━━ EXERCISE MATERIALS ━━

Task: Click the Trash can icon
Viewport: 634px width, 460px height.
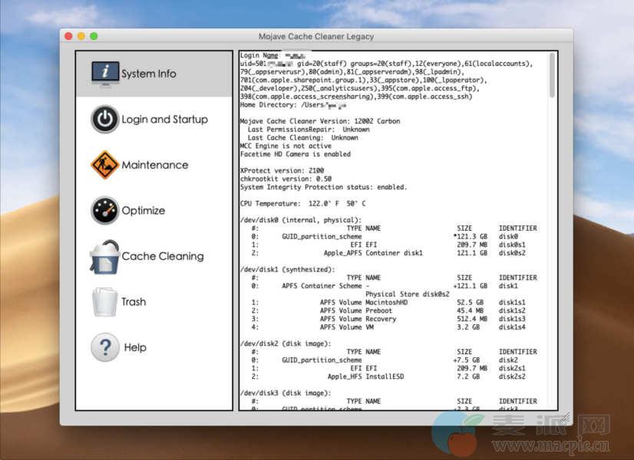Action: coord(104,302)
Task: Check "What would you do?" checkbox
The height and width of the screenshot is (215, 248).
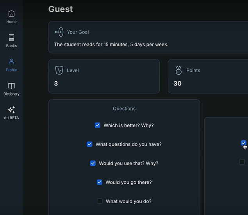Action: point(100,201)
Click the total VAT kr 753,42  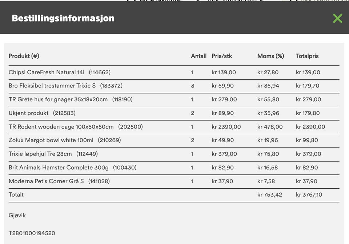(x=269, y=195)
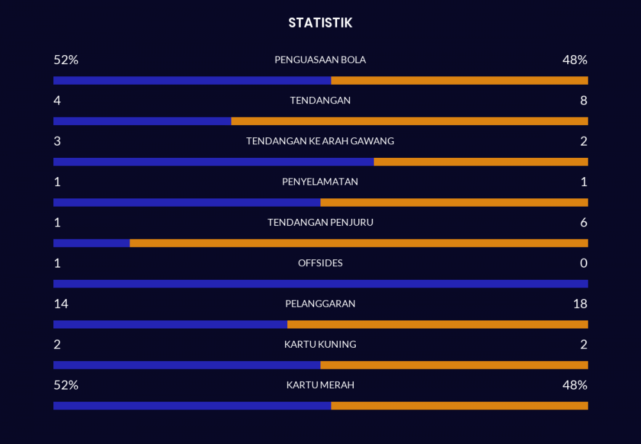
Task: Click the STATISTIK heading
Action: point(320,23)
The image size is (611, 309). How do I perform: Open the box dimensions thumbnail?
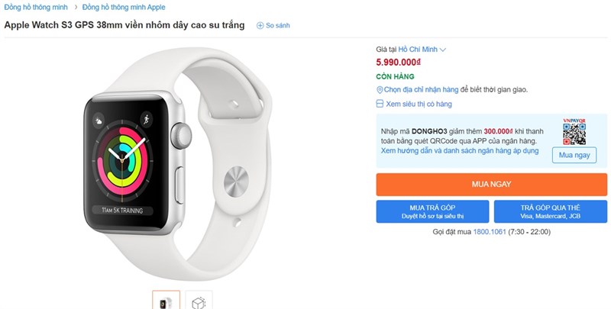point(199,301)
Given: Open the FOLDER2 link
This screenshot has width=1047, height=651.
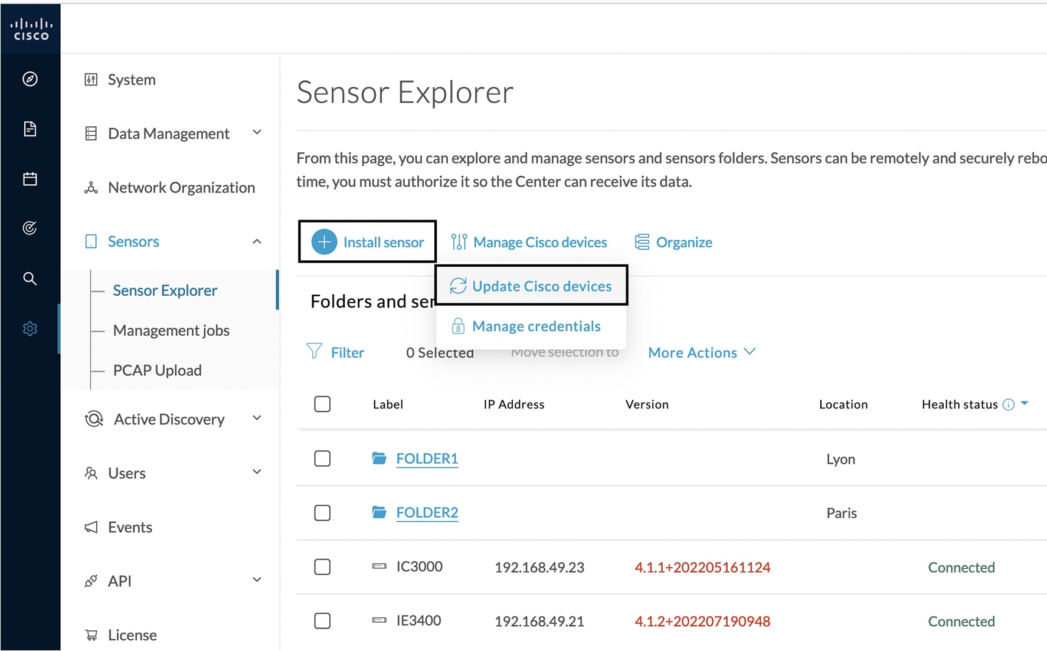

━━━

* WHAT TO DO:
Filter the records above, keeping only the lines that contain the word "Open", and copy each of those lines in full.

* SOLUTION TO THIS EXERCISE:
The image size is (611, 309). How do I perform: Open the box dimensions thumbnail?
Given: Open the FOLDER2 link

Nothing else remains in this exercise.